First Time in Binga – trouble with the work

 Bob was dischuffed not only with Martin, but was quite sceptical of our whole approach to the project.  Judith and I were substitutes on the project half way through its duration and were trying to catch up with some lost time.  In Harare before we left for the bush, we had gone around several key players, the head of the Regional Tsetse Control, the Zimbabwean Tsetse Control head, Bob, World Wildlife Fund and others, trying to get connections and convince people we were tackling the problem the right way.  Using a series of satellite images back twenty years, we were going to map how the people had spread across the land since tsetse had been cleared.  We needed to know the vegetation to try to see whether there was a preferred vegetation type.  Over the first few days we intently studied the images and came up with our ideas on what the colours represented, then we verified by travelling to each site.  Once Bob and Martin arrived after a few days, Judith and I had become a little blasé, and our methods of surveying had lapsed seriously.  Bob soon put us right.  First we had to tackle his first stuck record question.  “But I don’t see what you are doing.  What exactly do you want to get out of all this”?  Neither Judith nor I could put forward an argument that convinced him, partly I think because we were still working it out ourselves.  However, when he framed that question in the same accusing manner for the fortieth time on the first day, we both found it wearing.  He did put us right on some things.  Judith, once she got going, could lose some of her rigour, and was apt to say when we reached a stop point that “oh yes, it is all mopane here”.  Often she would be right, but Bob would hiss “You cannot tell what is here from just looking out of the window”, and would get out and stomp around.  Often as not he would come back with the “same as the last mopane site” comment, but he made sure that we all got out of the vehicle and walked some distance off into the bush.  After all, the dust and disturbance along the road side probably degenerated the botany around for a good few metres, and you could only be sure you were in a characteristic woodland if you wandered well away from the track.

Doing the survey - Knowledge with the monster of the GPS and me photographing the terrain

Doing the survey – Knowledge with the monster of the GPS and me photographing the terrain

 Judith and I started to play games with Bob, and eventually this won him over to the cause of our project.  We were now quite confident that what we saw on the satellite image was what was on the ground, and predicted when a vegetation change would occur on the roadway.  When we got this right nine times out of ten, Bob stopped viewing the satellite imagery as some kind of alien intelligence and took a keener interest in how we were understanding the different shades of colours.

 Regrettably, we did make a whole host of mistakes on the interpretation.  Firstly, we never really identified where our study area started and stopped, and made the fatal mistake of trying to interpret everything we saw on the image.  Second, we had not done a pre-trip interpretation to see what the spread of distinctive colours was.  Thirdly, we had not split these into some kind of stratification so we could objectively sample.  When we were in the field we just drove along and when we saw a change, we took a survey.  Bob’s argument against taking roadside surveys was right, but we just made our surveying easy for ourselves, instead of finding where the different types were and heading well into the bush to ensure we were covering all aspects.  The map of our survey sites was very random when looked at alone, but so obviously close to all the roads that it was not random enough to be called an objective sample.

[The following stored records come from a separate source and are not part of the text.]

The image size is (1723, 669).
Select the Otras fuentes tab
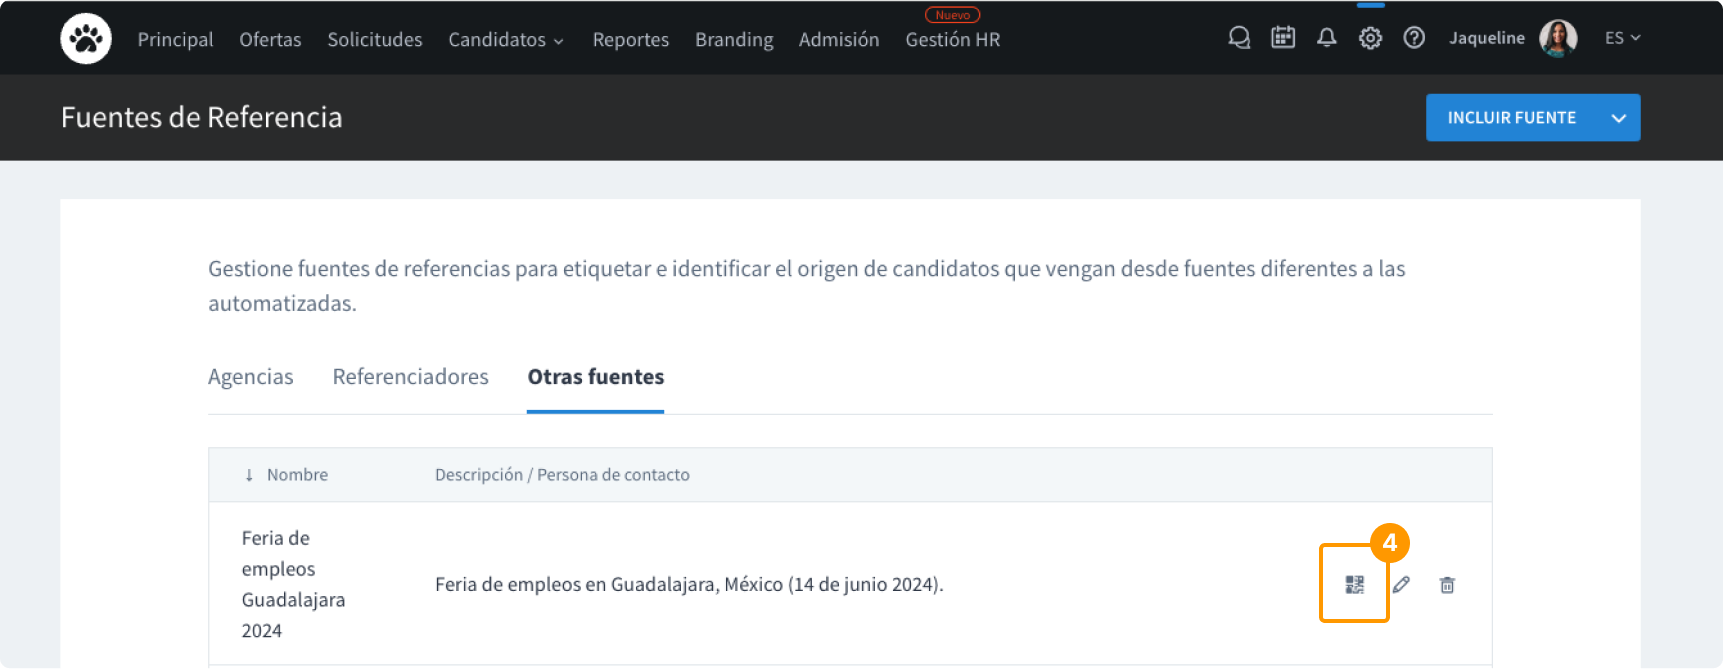(596, 377)
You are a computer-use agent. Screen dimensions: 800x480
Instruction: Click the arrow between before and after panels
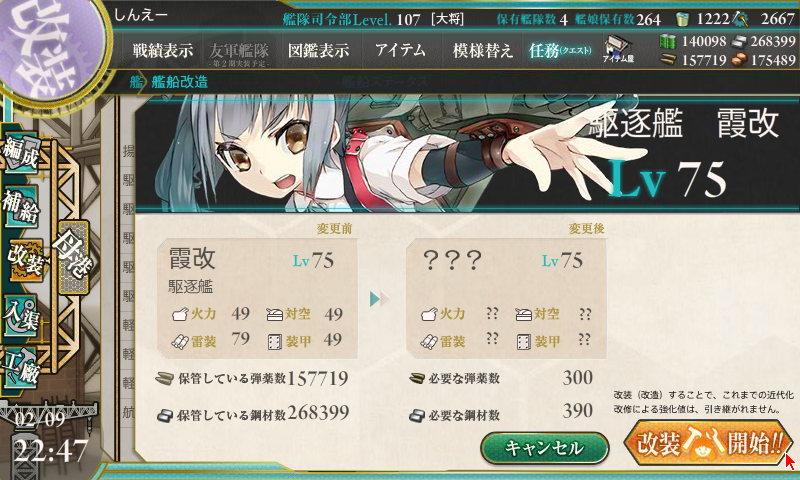(x=380, y=299)
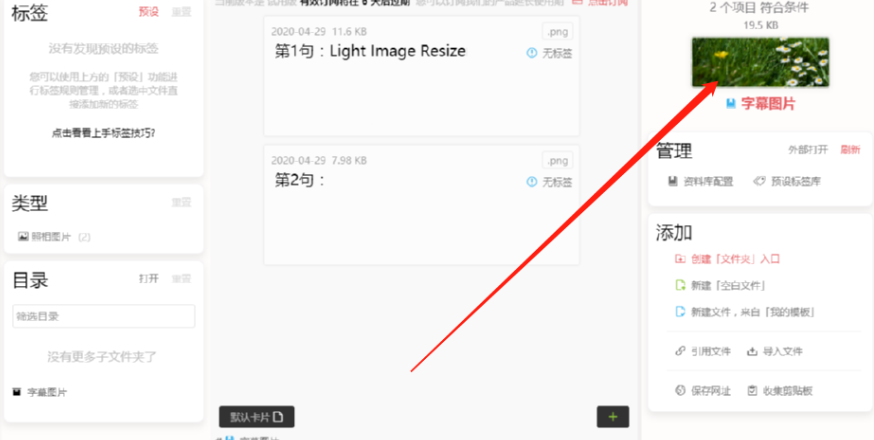Click the 保存网址 globe icon
This screenshot has height=440, width=874.
(679, 390)
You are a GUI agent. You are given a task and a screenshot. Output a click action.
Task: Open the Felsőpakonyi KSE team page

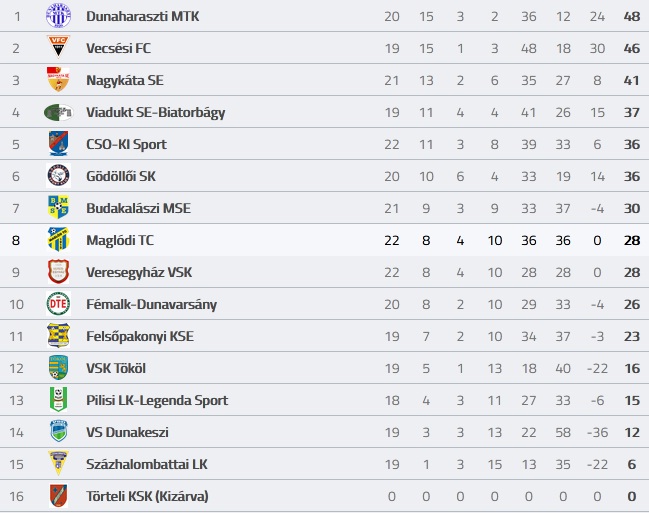(140, 336)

 Despite all these problems that I never really fathomed till I had done my remote sensing training the following year, the resulting map we created was quite good.  Judith managed to discriminate 15 classes, although about 8 of those I don’t think would have stood up to rigorous verification.  I managed to convince her in subsequent stages to reduce this to six classes, which were better, although we still had a lot of problems in shadow and areas of dark soils.  Of the human habitation, I was much more confident of what we were able to see from the satellite imagery, and most of the work done in identifying the areas where they interacted heavily with the ground, in living space, fields and wood cutting areas.  Hardly any buildings showed because few were of the size that the satellite sensor could pick up.